Antilynching flag flown outside of the NAACP headquarters in New York. While lynching primarily occurred in the South, African Americans in those Northern, urban centers that were the heart of the New Negro Renaissance were both aware of and involved in the fight against lynching. In other words, it is important to remember the political context of the artistic Renaissance, and how this dark political reality influenced Renaissance expression. Sourced from: “An NAACP Antilynching Banner.” The Constitution and Supreme Court. Woodbridge, CT: Primary Source Media, 1999. American Journey. U.S. History in Context. Web. 7 Nov. 2014.

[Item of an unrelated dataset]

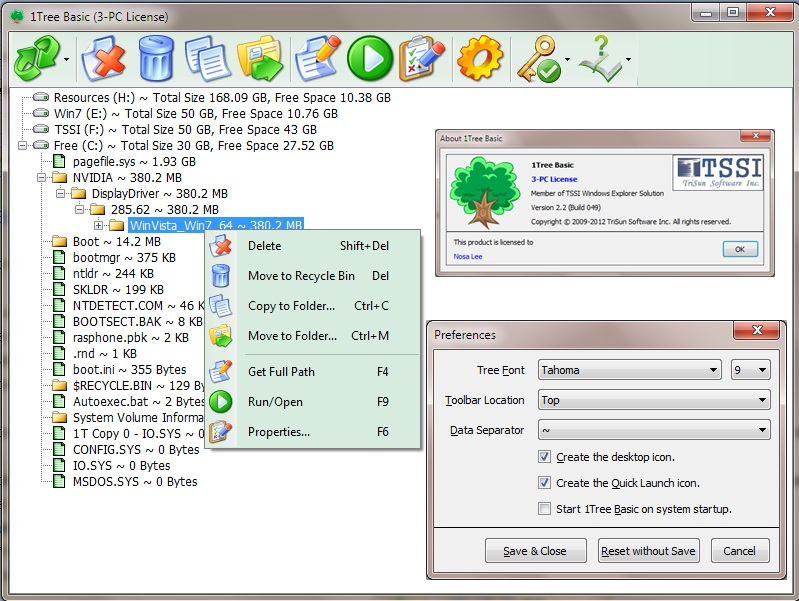Viewport: 799px width, 601px height.
Task: Open Preferences via the gear toolbar icon
Action: pos(479,59)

Anti-lynching plays can be considered, at least in part, influential to the development and proliferation of staged, dramatic protests like the one pictured above. Sourced from: “African Americans protest in front of DAR Memorial Hall against the crime conferences neglect to…” American Decades Primary Sources. Ed. Cynthia Rose. Vol. 4: 1930-1939. Detroit: Gale, 2004. U.S. History in Context. Web. 7 Nov. 2014.

 

Annotated Bibliography for Further Research 

Primary Historical Sources

Dublin, Thomas, Kathryn Kish Sklar, and Karen Vill, eds. “How Did Black and White Southern Women Campaign to End Lynching, 1890-1942?” Women and Social Movements in the United States, 1600-2000, accessed through University of Portland Library at http://www.library.up.edu. 21 Nov. 2014. This document project that includes political pieces and speeches written by African American women is highly valuable for its insight into a political issue that marred American culture during the modernist jazz age, but that was, and still is, overlooked. While the documents provide a comprehensive overview of anti-lynching activism beginning in the late nineteenth century, most of the documents included were published in the 1920s and 30s. Many of these political and editorial documents were written by African American women, and are valuable in studying alternative modes of modernist writing. Most importantly, these documents lend insight into the interracial cooperation between southern women, and such interracial focus is rarely featured in any modernist texts. In other words, these documents are important because they lend insight into a dynamic, interracial movement that is unexplored in other contemporary texts, and thus often overlooked as a part of national history and memory.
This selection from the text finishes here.